Your goal
Write out again, exactly as they appear, the lines from the start of the data below through the line with "Task: Click the Search Rayman input box"; no pictures.

++++ Information supplied

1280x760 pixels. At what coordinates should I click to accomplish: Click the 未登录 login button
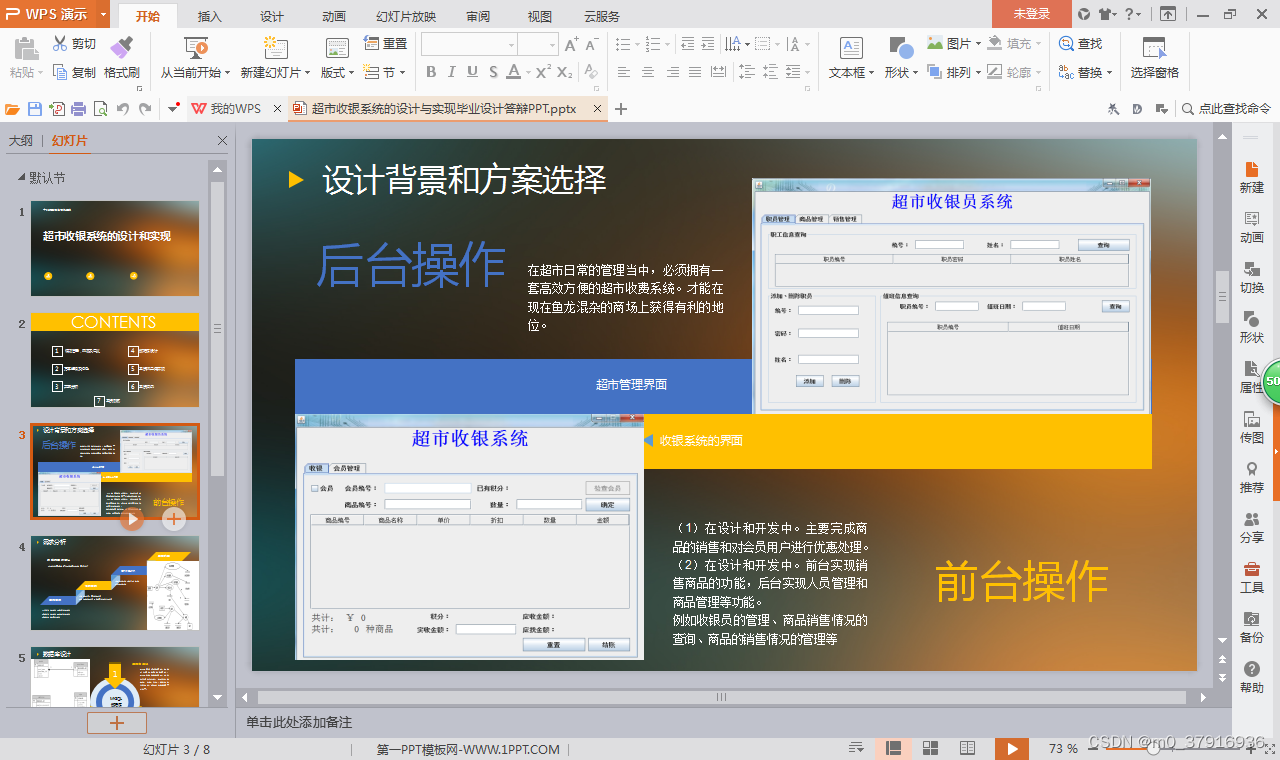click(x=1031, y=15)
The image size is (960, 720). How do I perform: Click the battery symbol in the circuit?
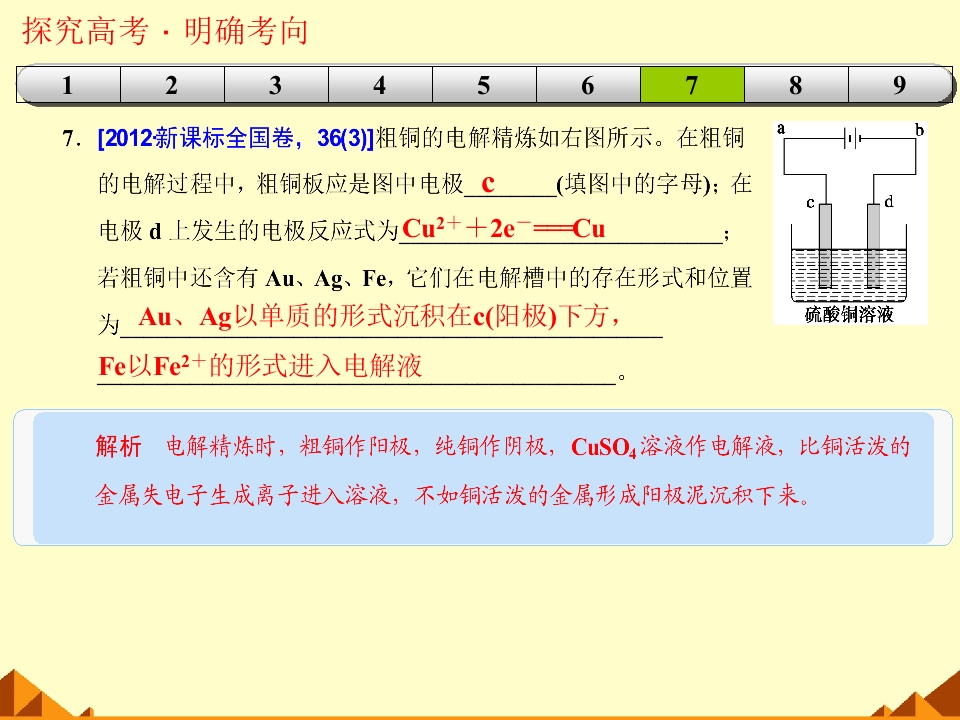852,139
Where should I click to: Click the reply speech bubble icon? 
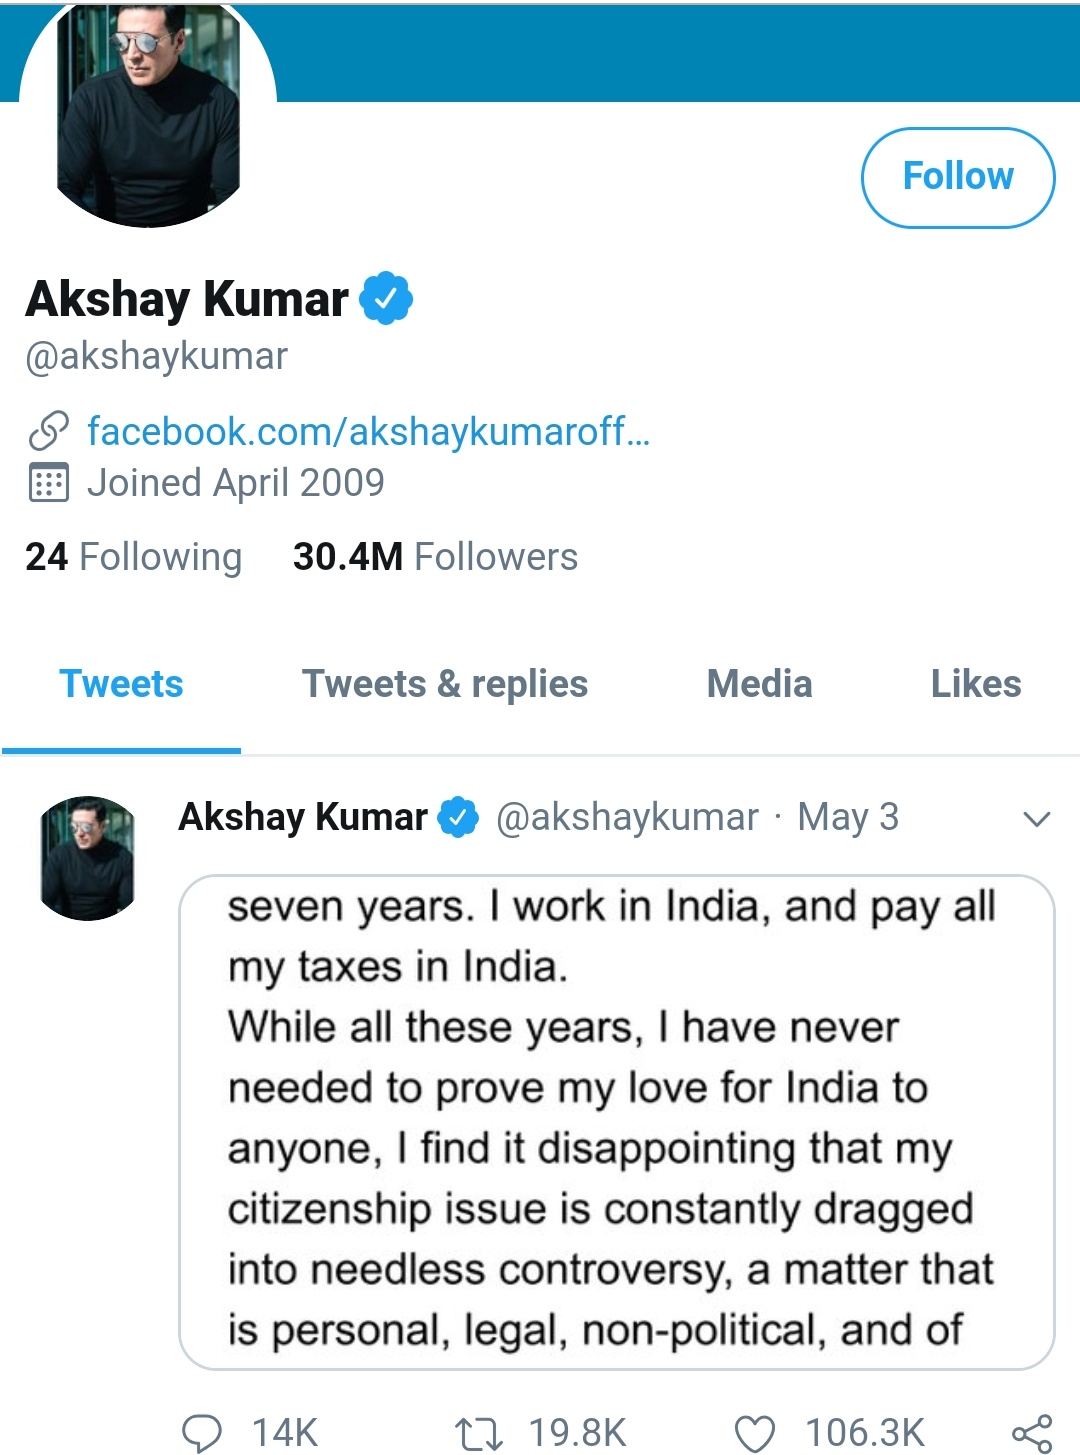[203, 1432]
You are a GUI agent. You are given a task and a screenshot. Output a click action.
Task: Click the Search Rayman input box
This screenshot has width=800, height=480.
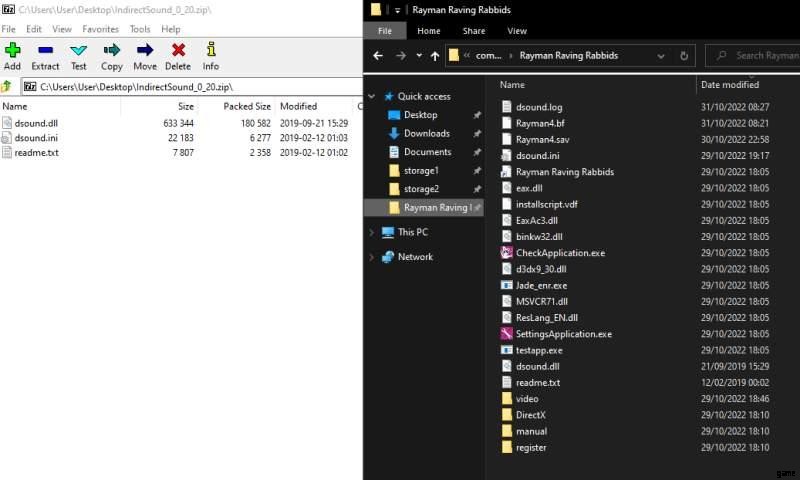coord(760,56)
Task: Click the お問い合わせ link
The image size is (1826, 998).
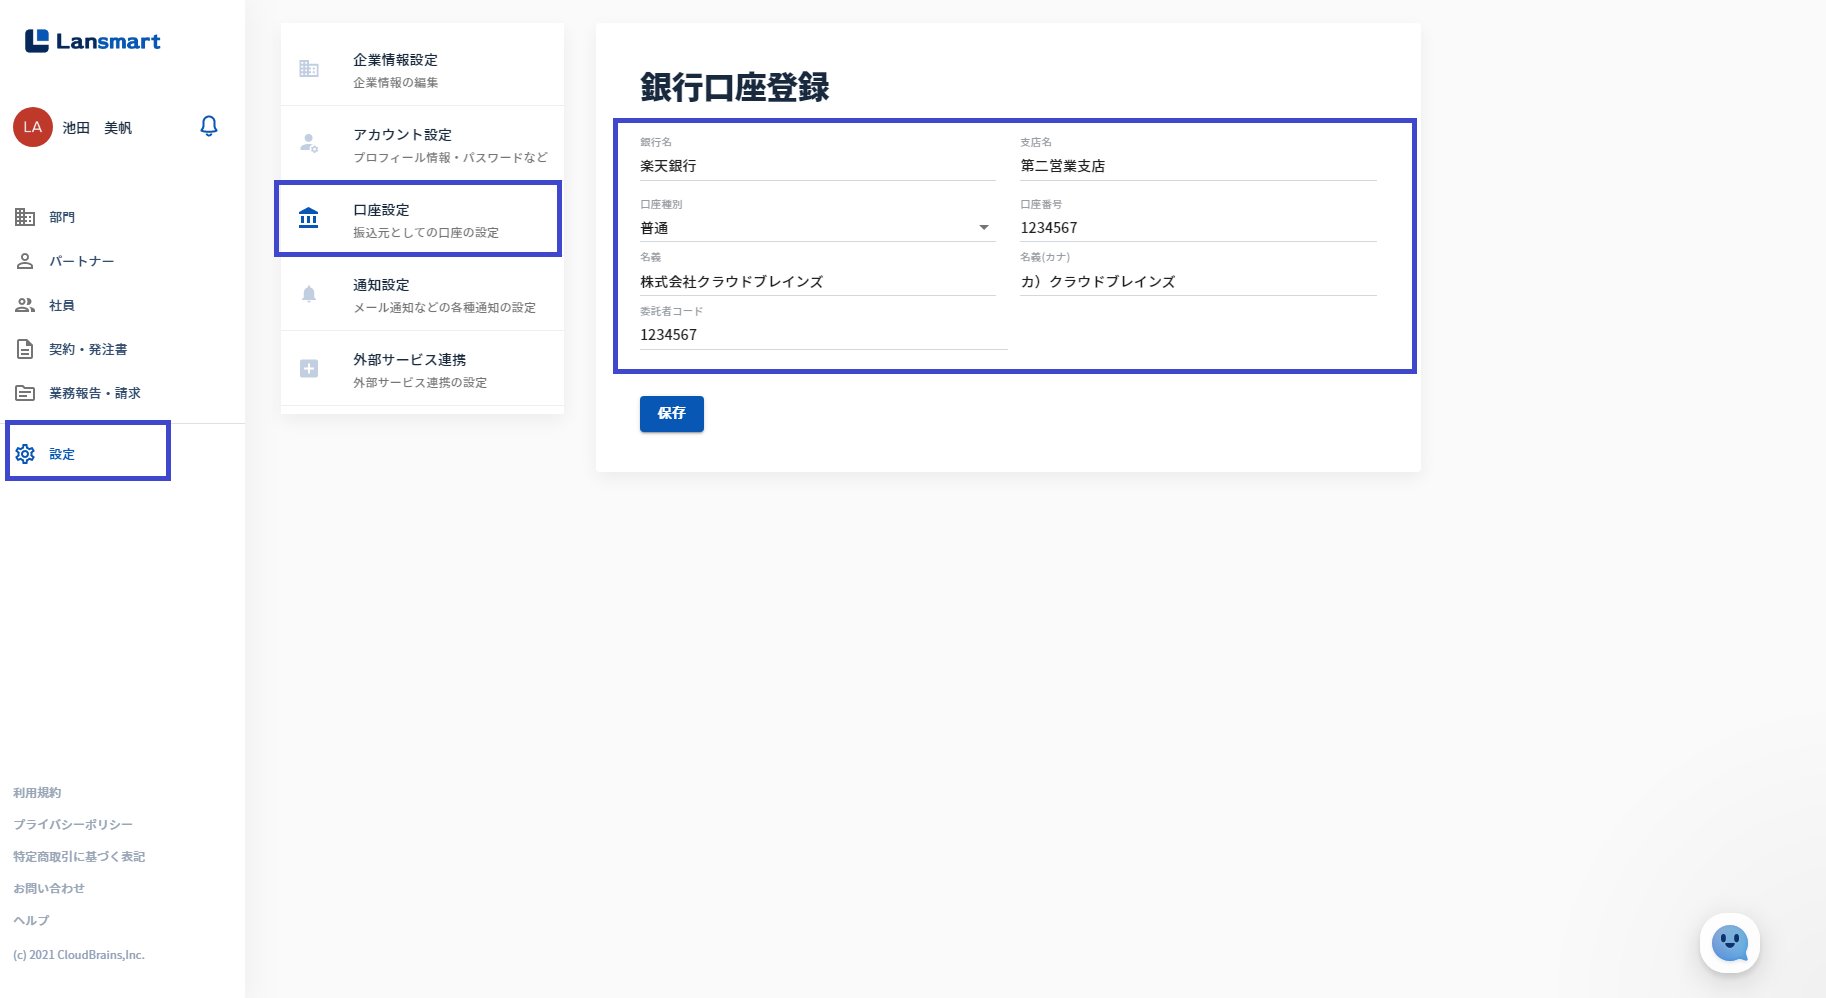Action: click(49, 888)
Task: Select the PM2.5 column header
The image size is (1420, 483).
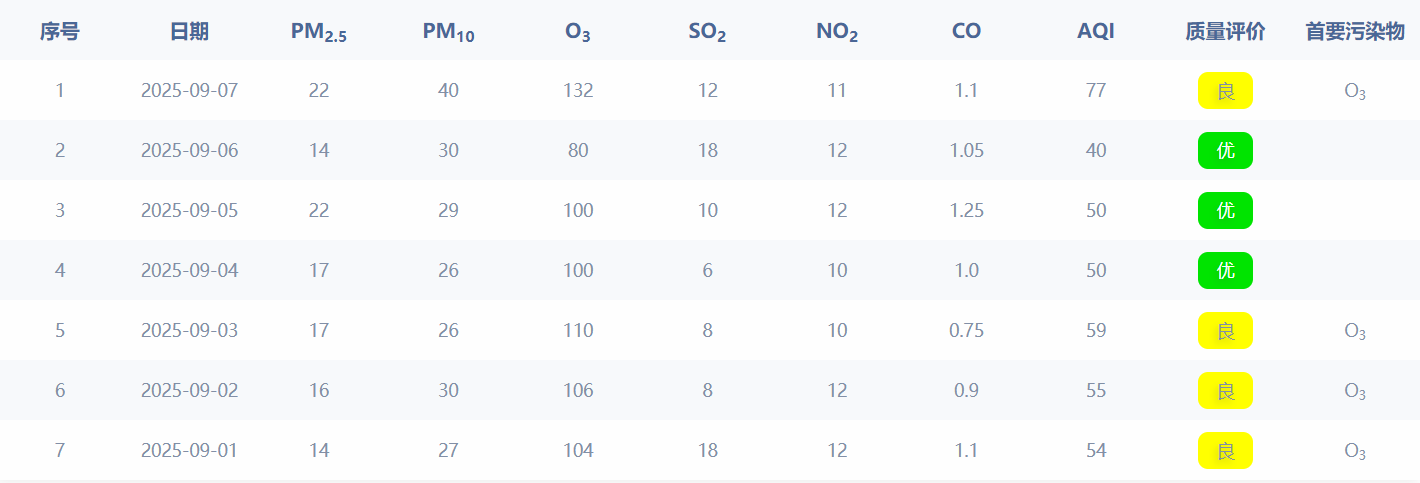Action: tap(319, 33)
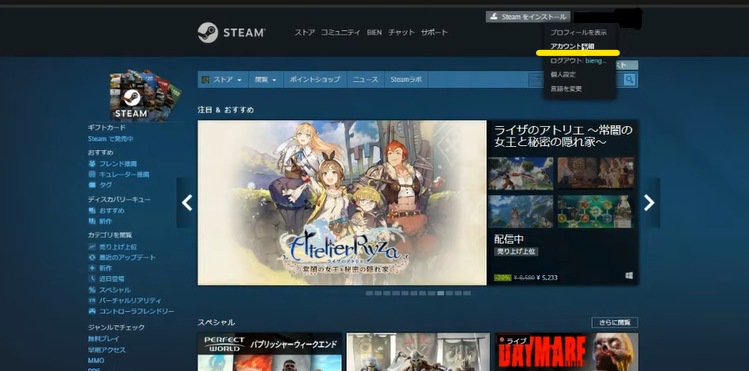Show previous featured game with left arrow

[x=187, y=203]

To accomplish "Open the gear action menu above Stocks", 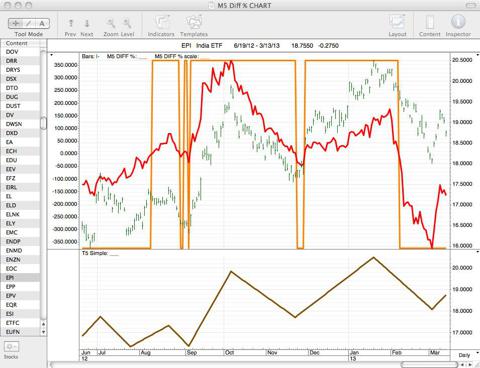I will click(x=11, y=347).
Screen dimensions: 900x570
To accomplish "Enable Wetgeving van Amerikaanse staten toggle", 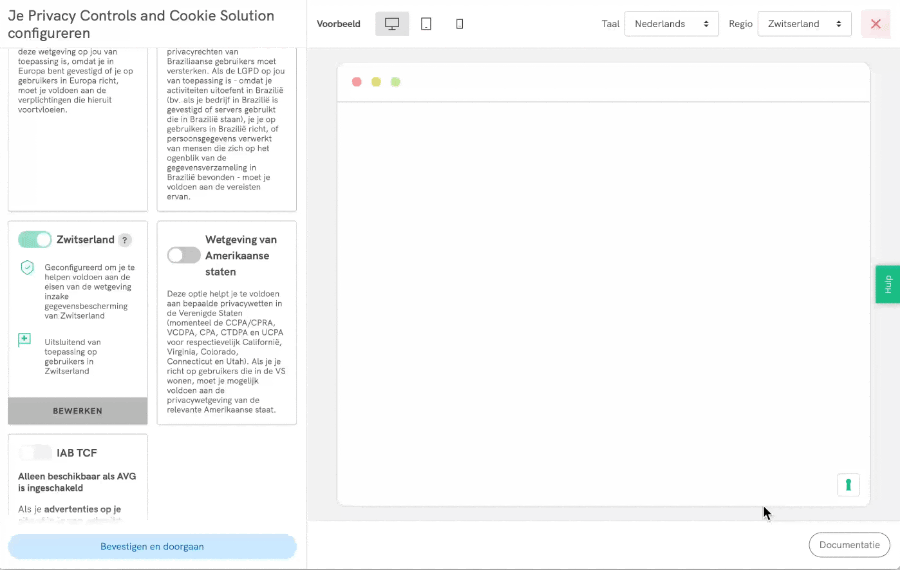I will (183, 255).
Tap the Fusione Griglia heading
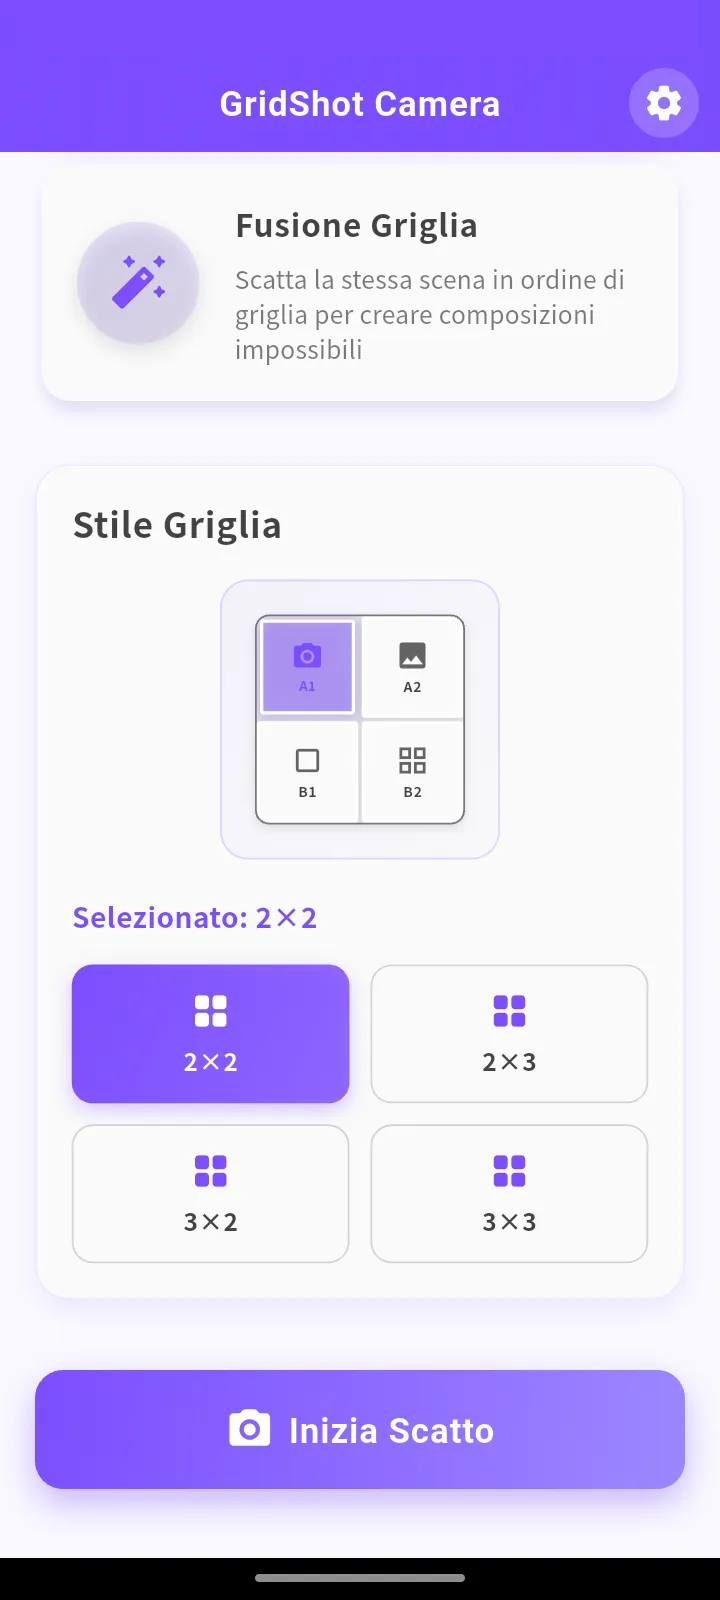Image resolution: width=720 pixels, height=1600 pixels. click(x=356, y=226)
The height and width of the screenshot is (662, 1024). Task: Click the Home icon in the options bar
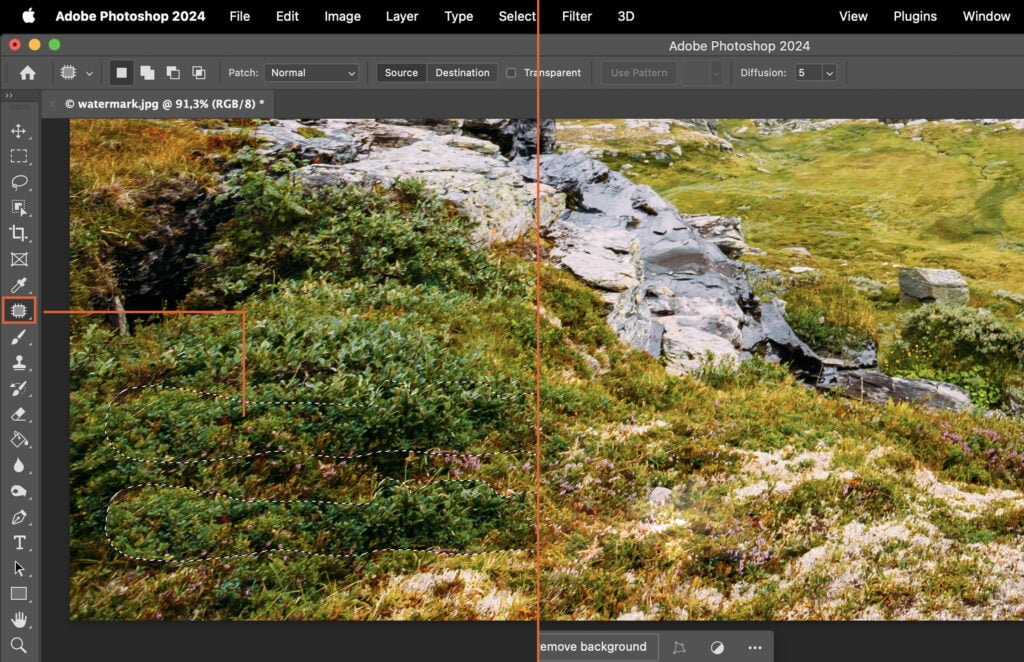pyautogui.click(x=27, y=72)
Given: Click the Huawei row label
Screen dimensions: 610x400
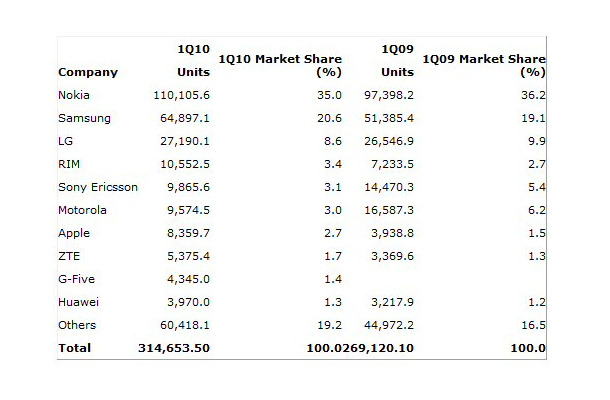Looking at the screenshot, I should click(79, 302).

++++++++

Expected answer
1280x760 pixels. At what coordinates should I click to accomplish: Click the 未登录 login button
click(x=1031, y=15)
The image size is (960, 720). How do I perform: Click the battery symbol in the circuit?
852,139
Where should I click to: Click the reply speech bubble icon? 
[203, 1432]
You are a GUI agent. You are given a task and a screenshot. Output a click action.
Task: Click the Search Rayman input box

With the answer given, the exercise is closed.